──────── Supplied passage ────────
One equals two!
While this simple statement gets most people shaking their heads in disbelief, we geneticists get all excited. It is about dosage compensation – intricate genetic programs that ensure an equal gene dose from different numbers of chromosomes.
Why is that important? Most higher eukaryotes reproduce sexually, allowing them to combine alleles from two different individuals thus increasing variability in the offspring and resulting in the cleansing of harmful mutations from a population. Sexual reproduction usually requires animals of two different sexes: males and females. Although numerous exceptions exist, the two sexes typically differ in the number of X chromosomes. However, it is critical for survival that the genetic output from different numbers of X chromosomes is matched. This poses a big challenge to gene expression. In nature several different strategies have been invented to achieve a comparable gene dose in the two different sexes by either reducing the genetic output from two X chromosomes or by boosting transcription of the single X chromosome.
────────
Prompt
Reproduce the passage on dosage compensation word for word, from "While this simple" up to and including "numbers of chromosomes.".
──────── Entries provided ────────
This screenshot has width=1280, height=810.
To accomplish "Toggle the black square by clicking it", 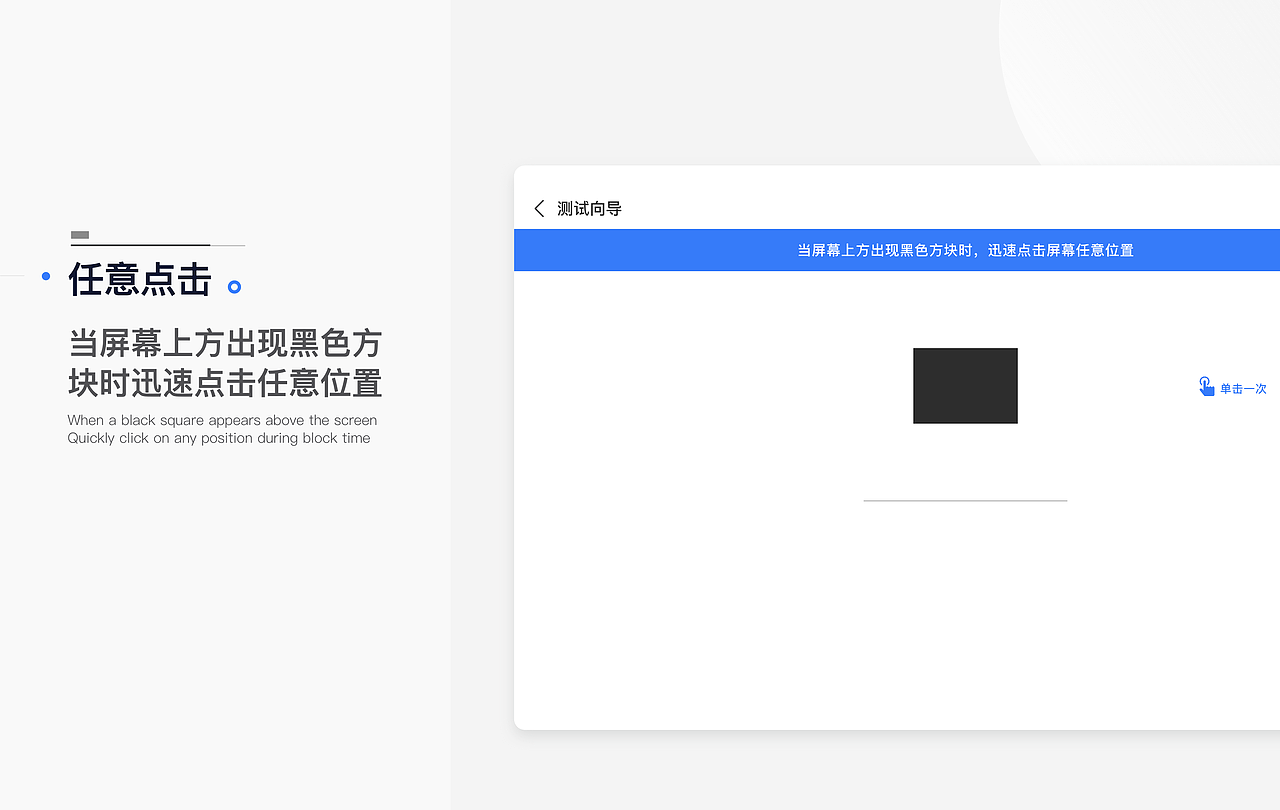I will pos(965,386).
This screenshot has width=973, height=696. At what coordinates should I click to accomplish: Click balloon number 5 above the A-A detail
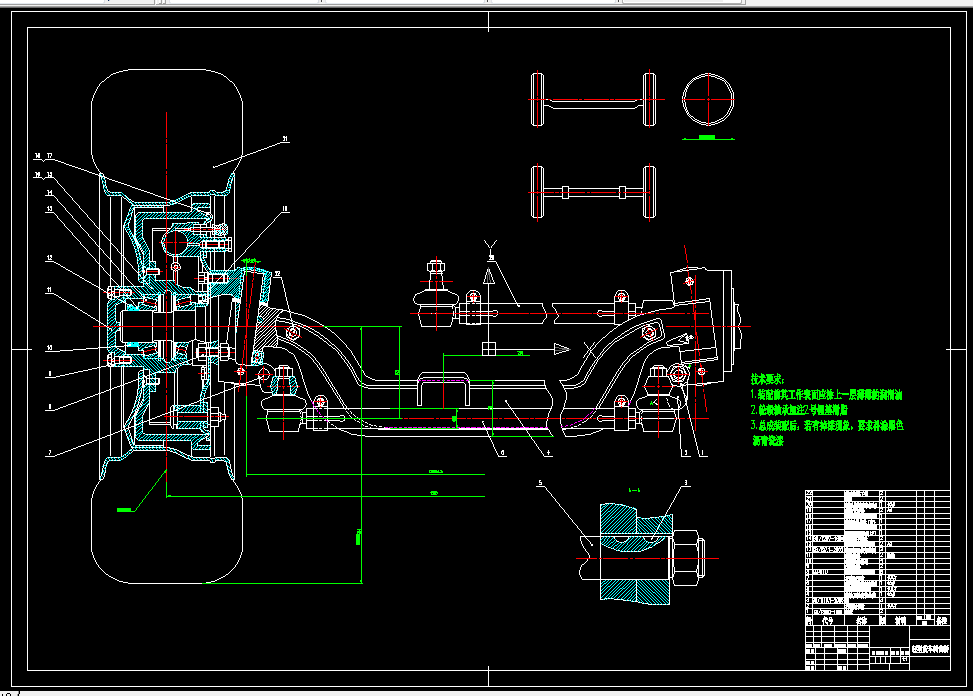coord(539,483)
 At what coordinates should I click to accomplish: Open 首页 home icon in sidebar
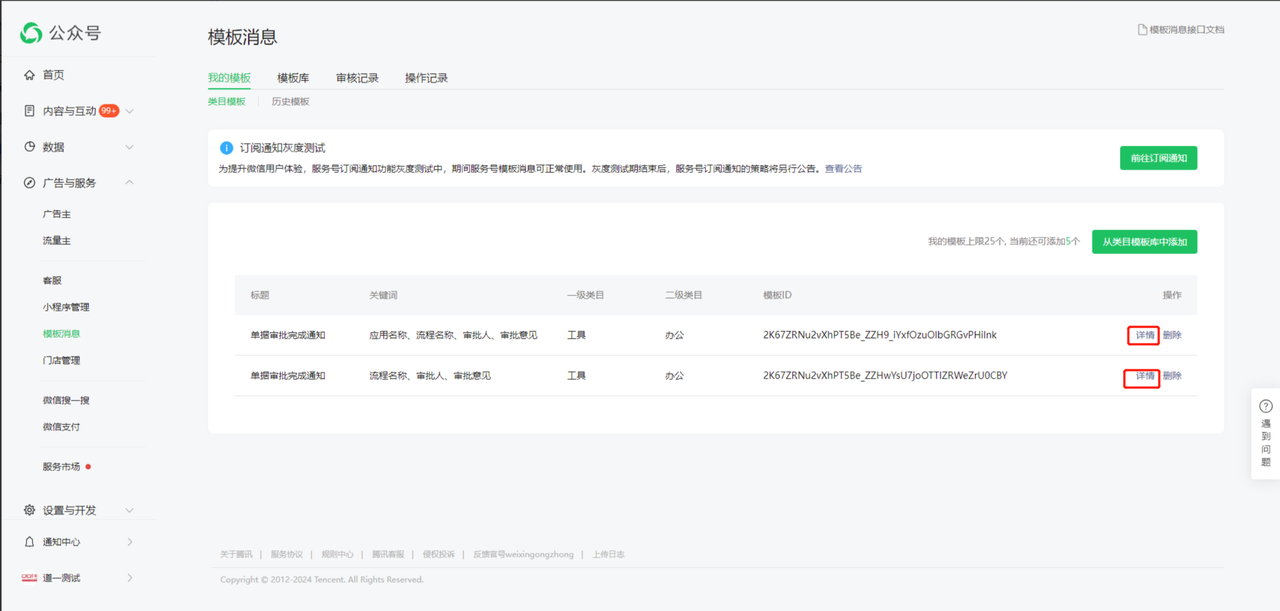click(x=30, y=75)
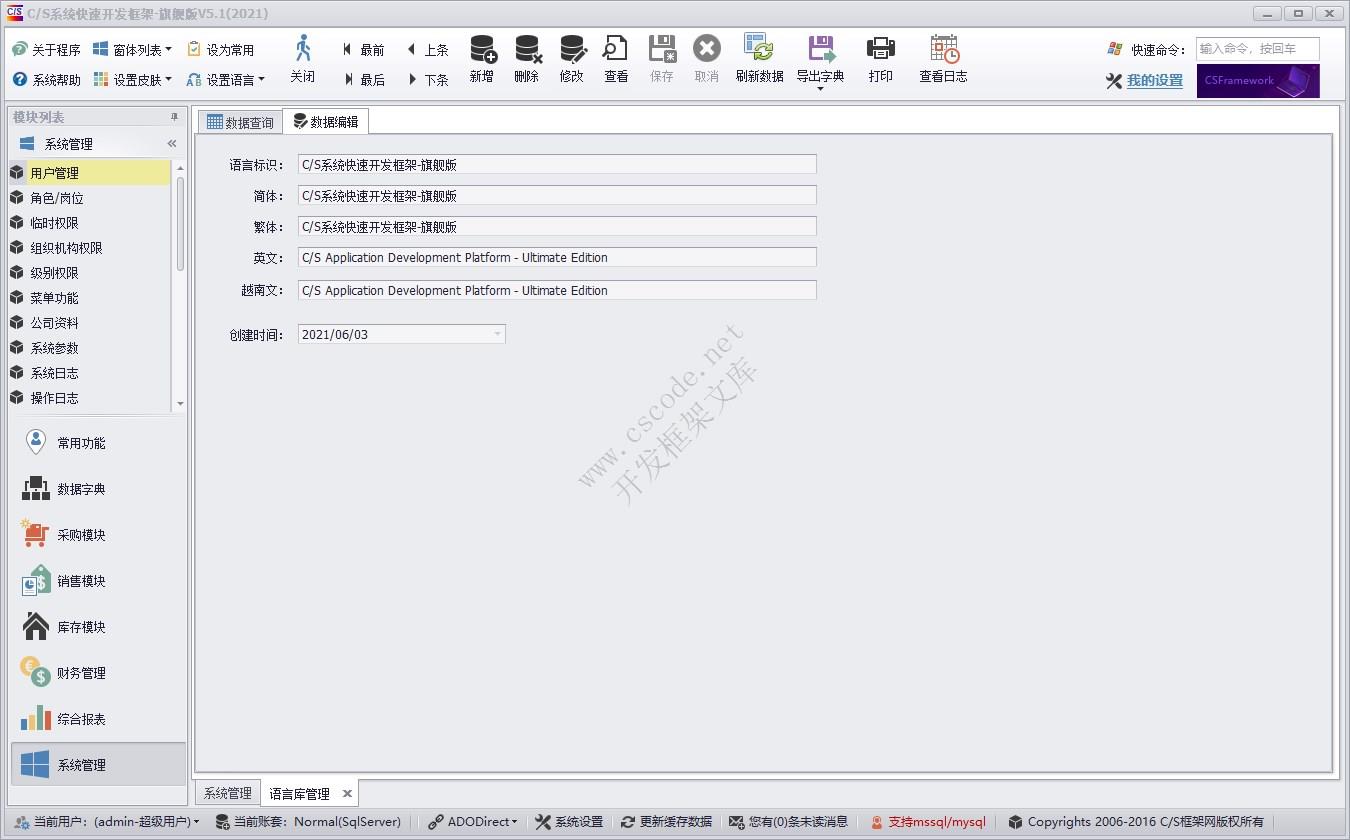Toggle the 模块列表 panel pin
Image resolution: width=1350 pixels, height=840 pixels.
click(174, 117)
────────
Written response
While this simple statement gets most people shaking their heads in disbelief, we geneticists get all excited. It is about dosage compensation – intricate genetic programs that ensure an equal gene dose from different numbers of chromosomes.